The study revealed that transboundary transport of Hg from biomass burning in Indo-China Peninsula led to episodically elevated atmospheric Hg concentrations at Mt. Ailao. About 25% of the observed Hg/C ratios during springtime were caused by the transboundary transport of Hg from biomass burning in this region. Hg emission from biomass burning in Indo-China Peninsula was estimated to be 11.4±2.1Mg yr-1.

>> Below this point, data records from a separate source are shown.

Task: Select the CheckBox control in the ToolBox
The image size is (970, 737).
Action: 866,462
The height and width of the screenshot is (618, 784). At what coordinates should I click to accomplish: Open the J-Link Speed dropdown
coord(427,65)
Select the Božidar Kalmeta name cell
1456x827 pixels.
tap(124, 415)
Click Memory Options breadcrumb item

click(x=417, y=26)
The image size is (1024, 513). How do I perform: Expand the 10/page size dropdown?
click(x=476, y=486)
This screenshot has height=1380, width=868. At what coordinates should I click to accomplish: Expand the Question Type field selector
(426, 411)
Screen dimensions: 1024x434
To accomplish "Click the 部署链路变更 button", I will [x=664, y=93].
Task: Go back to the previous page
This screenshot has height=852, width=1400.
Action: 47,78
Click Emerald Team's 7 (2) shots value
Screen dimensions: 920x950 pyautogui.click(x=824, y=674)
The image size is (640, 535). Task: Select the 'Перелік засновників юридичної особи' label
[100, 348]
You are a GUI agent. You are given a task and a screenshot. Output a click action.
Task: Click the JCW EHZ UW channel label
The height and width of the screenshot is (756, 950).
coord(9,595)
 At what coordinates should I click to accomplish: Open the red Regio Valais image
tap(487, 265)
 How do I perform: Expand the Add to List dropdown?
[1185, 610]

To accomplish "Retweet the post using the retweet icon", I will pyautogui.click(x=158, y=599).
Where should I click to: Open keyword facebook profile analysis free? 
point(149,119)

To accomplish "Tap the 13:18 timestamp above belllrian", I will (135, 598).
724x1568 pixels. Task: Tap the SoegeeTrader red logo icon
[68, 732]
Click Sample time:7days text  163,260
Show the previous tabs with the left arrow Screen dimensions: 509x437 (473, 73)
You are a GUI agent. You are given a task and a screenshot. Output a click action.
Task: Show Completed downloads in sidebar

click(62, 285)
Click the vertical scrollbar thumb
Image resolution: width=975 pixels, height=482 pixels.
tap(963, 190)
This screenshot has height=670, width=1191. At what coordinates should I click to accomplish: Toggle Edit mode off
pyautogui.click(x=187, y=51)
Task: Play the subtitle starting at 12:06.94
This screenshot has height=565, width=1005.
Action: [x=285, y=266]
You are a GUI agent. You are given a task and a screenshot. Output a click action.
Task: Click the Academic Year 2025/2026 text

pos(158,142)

In addition, Hg emissions from biomass burning contained a substantial fraction of PBM. The local Hg deposition caused by the PBM was estimated to be 2.2±0.4 Mg yr-1. Compared to ～25 Mg yr-1 anthropogenic emissions in this region, such strong springtime emissions potentially pose a threat to the ecosystems of the Indo-China Peninsula and southwest China.
This study was funded by National "973" Program of China (2013CB430003) and the State Key Laboratory of Environmental Geochemistry, IGCAS. Specifically, the researchers appreciate the support from Ailaoshan Station for Subtropical Forest Ecosystem Studies.
The paper (Transboundary transport and deposition of Hg emission from springtime biomass burning in the Indo-China Peninsula，doi:10.1002/2015JD023525) has been published in the Journal of Geophysical Research-atmosphere.